▸ TASK BRIEF: Range to reproduce from the entries below: the line with "The image size is (962, 540).", the line with "Given: Click the 月額プランより年間11,880円お得 banner", and every line in between. Give them exactly and give nothing else.

(Dataset entries)
——————————

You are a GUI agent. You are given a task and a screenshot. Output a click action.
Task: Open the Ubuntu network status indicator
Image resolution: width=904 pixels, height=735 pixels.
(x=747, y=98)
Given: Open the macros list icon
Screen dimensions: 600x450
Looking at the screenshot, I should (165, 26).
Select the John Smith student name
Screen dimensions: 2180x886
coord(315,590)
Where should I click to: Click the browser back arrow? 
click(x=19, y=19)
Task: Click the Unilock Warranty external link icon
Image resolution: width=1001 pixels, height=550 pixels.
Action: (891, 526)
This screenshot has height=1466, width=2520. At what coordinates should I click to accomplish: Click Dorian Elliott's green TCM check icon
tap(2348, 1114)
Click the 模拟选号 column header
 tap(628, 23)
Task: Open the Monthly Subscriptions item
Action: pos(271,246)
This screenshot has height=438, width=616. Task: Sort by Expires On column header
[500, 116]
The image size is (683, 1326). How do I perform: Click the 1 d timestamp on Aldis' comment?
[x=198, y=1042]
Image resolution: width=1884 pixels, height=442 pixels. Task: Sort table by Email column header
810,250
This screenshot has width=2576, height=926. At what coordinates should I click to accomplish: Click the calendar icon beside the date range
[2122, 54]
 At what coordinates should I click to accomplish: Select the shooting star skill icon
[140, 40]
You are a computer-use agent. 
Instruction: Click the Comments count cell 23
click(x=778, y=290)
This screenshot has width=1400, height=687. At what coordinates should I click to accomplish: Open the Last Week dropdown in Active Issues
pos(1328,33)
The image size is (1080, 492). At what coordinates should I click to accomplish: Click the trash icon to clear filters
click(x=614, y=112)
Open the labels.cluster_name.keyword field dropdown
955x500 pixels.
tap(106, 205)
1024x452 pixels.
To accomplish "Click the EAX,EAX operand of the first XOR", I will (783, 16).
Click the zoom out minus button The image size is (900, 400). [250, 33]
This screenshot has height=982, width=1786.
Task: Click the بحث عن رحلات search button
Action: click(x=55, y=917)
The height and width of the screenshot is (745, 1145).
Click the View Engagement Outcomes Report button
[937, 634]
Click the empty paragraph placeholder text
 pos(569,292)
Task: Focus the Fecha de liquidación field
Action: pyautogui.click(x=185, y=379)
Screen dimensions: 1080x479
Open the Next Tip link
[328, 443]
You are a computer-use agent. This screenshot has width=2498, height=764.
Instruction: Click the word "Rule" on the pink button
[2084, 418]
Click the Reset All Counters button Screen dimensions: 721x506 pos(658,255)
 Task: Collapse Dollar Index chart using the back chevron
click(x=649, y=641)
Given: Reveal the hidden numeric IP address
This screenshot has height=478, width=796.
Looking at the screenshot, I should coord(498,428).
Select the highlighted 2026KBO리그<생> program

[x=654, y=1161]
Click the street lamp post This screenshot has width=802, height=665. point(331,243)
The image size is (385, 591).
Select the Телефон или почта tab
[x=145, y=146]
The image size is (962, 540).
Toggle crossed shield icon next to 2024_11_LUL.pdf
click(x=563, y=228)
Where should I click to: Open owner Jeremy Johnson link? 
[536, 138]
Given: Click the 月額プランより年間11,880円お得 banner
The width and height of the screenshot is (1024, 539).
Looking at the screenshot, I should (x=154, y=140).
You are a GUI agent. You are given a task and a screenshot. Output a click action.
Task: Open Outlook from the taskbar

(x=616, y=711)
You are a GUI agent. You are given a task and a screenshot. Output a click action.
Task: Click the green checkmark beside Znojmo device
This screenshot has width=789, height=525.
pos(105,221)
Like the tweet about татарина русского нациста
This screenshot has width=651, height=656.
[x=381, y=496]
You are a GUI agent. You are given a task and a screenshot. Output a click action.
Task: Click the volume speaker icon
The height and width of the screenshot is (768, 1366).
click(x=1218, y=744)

——————————

▸ WRITTEN RESPONSE:
The image size is (962, 540).
Toggle crossed shield icon next to 2024_11_LUL.pdf
click(x=563, y=228)
Where should I click to: Open owner Jeremy Johnson link? 
[536, 138]
Given: Click the 月額プランより年間11,880円お得 banner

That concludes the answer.